Unit Testing -- I think that failing to write tests as you go incurs a HUGE debt that is hard to make up. Although I am a fan of TDD, I don't really care if you write your tests before or after you implement the code... just as long as you keep your tests synced with your code.
Not starting a web project off using a javascript framework and hand implementing stuff that was already available. Maintaining the hand written javascript became enough of a pain that I ended up ripping it all out and redoing it with with the framework.
I really struggle with this one, trying to balance YAGNI versus "I've been burned on this once too often"
My list of things I review on every application:
Localization:
Is Time Zone ever going to be important? If yes, persist date/times in UTC.
Are messages/text going to be localized? If yes, externalize messages.
Platform Independence? Pick an easily ported implementation.
Other areas where technical debt can be incurred include:
Black-Hole Data collection: Everything goes in, nothing ever goes out. (No long-term plan for archiving/deleting old data)
Failure to keep MVC or tiers cleanly separated over the application lifetime - for example, allowing too much logic to creep into the View, making adding an interface for mobile devices or web services much more costly.
I'm sure there will be others...
Scalability - in particular data-driven business applications. I've seen more than once where all seems to run fine, but when the UAT environment finally gets stood up with database table sizes that approach productions, then things start falling down right and left. It's easy for an online screen or batch program to run when the db is basically holding all rows in memory.
At a previous company they used and forced COM for stuff it wasn't needed for.
Another company with a C++ codebase didn't allow STL. (WTF?!)
Another project I was on made use of MFC just for the collections - No UI was involved. That was bad.
The ramifications of course for those decisions were not great. In two cases we had dependencies on pitiful MS technologies for no reason and the other forced people to use worse implementations of generics and collections.

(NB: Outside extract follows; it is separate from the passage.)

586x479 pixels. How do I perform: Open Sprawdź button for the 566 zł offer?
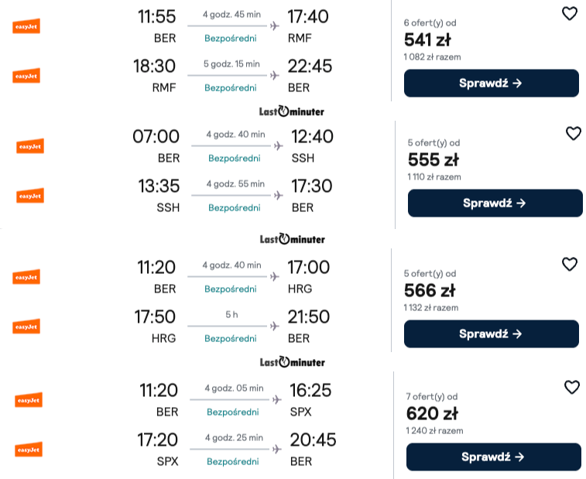point(491,334)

I classify these as "debt" since we had to make decisions and trade-offs later on in the projects due to the idiotic decisions up front. Most of the time we had to work around the shortcomings.
While not everyone may agree, I think that the largest contributor to technical debt is starting from the interface of any type of application and working down in the stack. I have come to learn that there is less chance of deviation from project goals by implementing a combination of TDD and DDD, because you can still develop and test core functionality with the interface becoming the icing.
Granted, it isn't a technical debt in itself, but I have found that top-down development is more of an open doorway that is inviting to decisions that are not well thought out - all for the sake of doing something the "looks cool". Also, I understand that not everyone will agree or feel the same way about it, so your mileage might vary on this one. Team dynamics and skills are a part of this equation, as well.
The cliche is that premature optimization is the root of all evil, and this certainly is true for micro-optimization. However, completely ignoring performance at a design level in an area where it clearly will matter can be a bad idea.
Not having a cohesive design up front tends to lead to it. You can overcome it to a degree if you take the time to refactor frequently, but most people keep bashing away at an overall design that does not match their changing requirements. This may be a more general answer that what your looking for, but does tend to be one of the more popular causes of technical debt.